→ ACTIVITY
Retype the passage on Walgreens and VillageMD below, starting at "About 16% of" and ending at "2,200 US adults.".

→ PASSAGE
==*==

The news: Walgreens announced a $5.2 billion investment in its retail clinic partner, VillageMD, a sharp rise from its $1 billion investment last year—increasing Walgreens’ ownership stake from 30% to 63%.
More on this: Walgreens’ investment in VillageMD fits neatly into its broader healthcare strategy to offer consumer-centric care.
Last year, Walgreens said that its previous investment in VillageMD would help its retail clinic partner open up 500 to 700 primary care practices across 30 US markets by 2025. Its new investment likely has encouraged further expansion: Walgreens will now open up 1,000 VillageMD clinics by 2027, per its press release.
Walgreens’ heightened interest in VillageMD coincides with an increase in consumers flocking to retail clinics to tap hyper-convenient healthcare services. Retail clinics like VillageMD and CVS offer them transparent prices and convenient booking options—areas where traditional primary care practices are still lacking.
What this means for the retail clinic battle: Walgreens will likely have a competitive advantage over competitors like Walmart and CVS in two key areas:
1. Geographic footprint: Even as Walgreens plans to aggressively expand its retail clinic presence, rivals like Walmart are slowing their in-person primary care roll, giving Walgreens a chance to zoom ahead and win greater mindshare among retail clinic customers.
Earlier this year, Insider reported Walmart is likely slowing down on its original plan to build 4,000 clinics by 2029. It still plans to open up 22 clinics this year, in addition to the 20 it already has. But leadership changes and “competing business priorities” that arose from the pandemic make it less likely that Walmart will carry out its original aggressive expansion strategy.
2. Consumer trust: Walgreens is the only retail player mirroring a doctor's office, which consumers trust more than traditional retail clinics.
About 16% of consumers aged 35 to 44 say they place trust in retail clinics to receive the best care, while 56% of consumers in the same group say they trust their primary care doctor, per an April to May 2021 Morning Consult survey of 2,200 US adults.
Walgreens is building on consumer trust by making its care model resemble a traditional primary care practice: Its retail clinics will be physician-led, unlike players like Walmart and CVS—which are primarily led by nurse practitioners and physician assistants.

==*==

→ COLLECTED DATA

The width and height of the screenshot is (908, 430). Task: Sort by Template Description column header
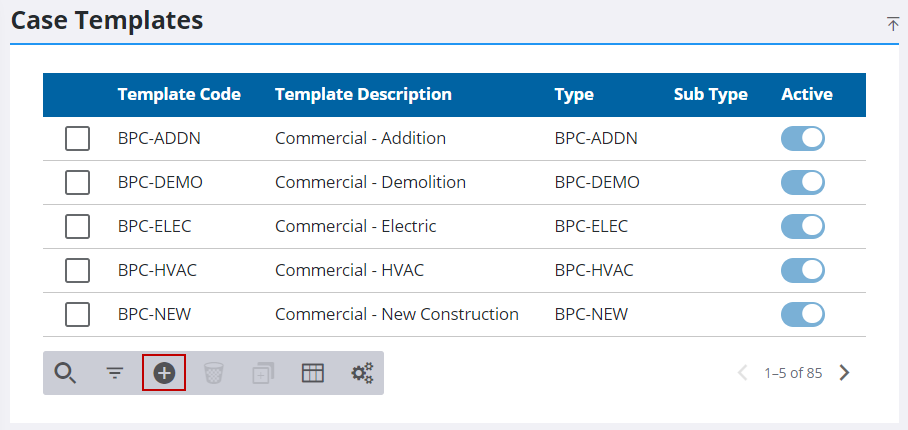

==*==

→ EXPECTED ANSWER
About 16% of consumers aged 35 to 44 say they place trust in retail clinics to receive the best care, while 56% of consumers in the same group say they trust their primary care doctor, per an April to May 2021 Morning Consult survey of 2,200 US adults.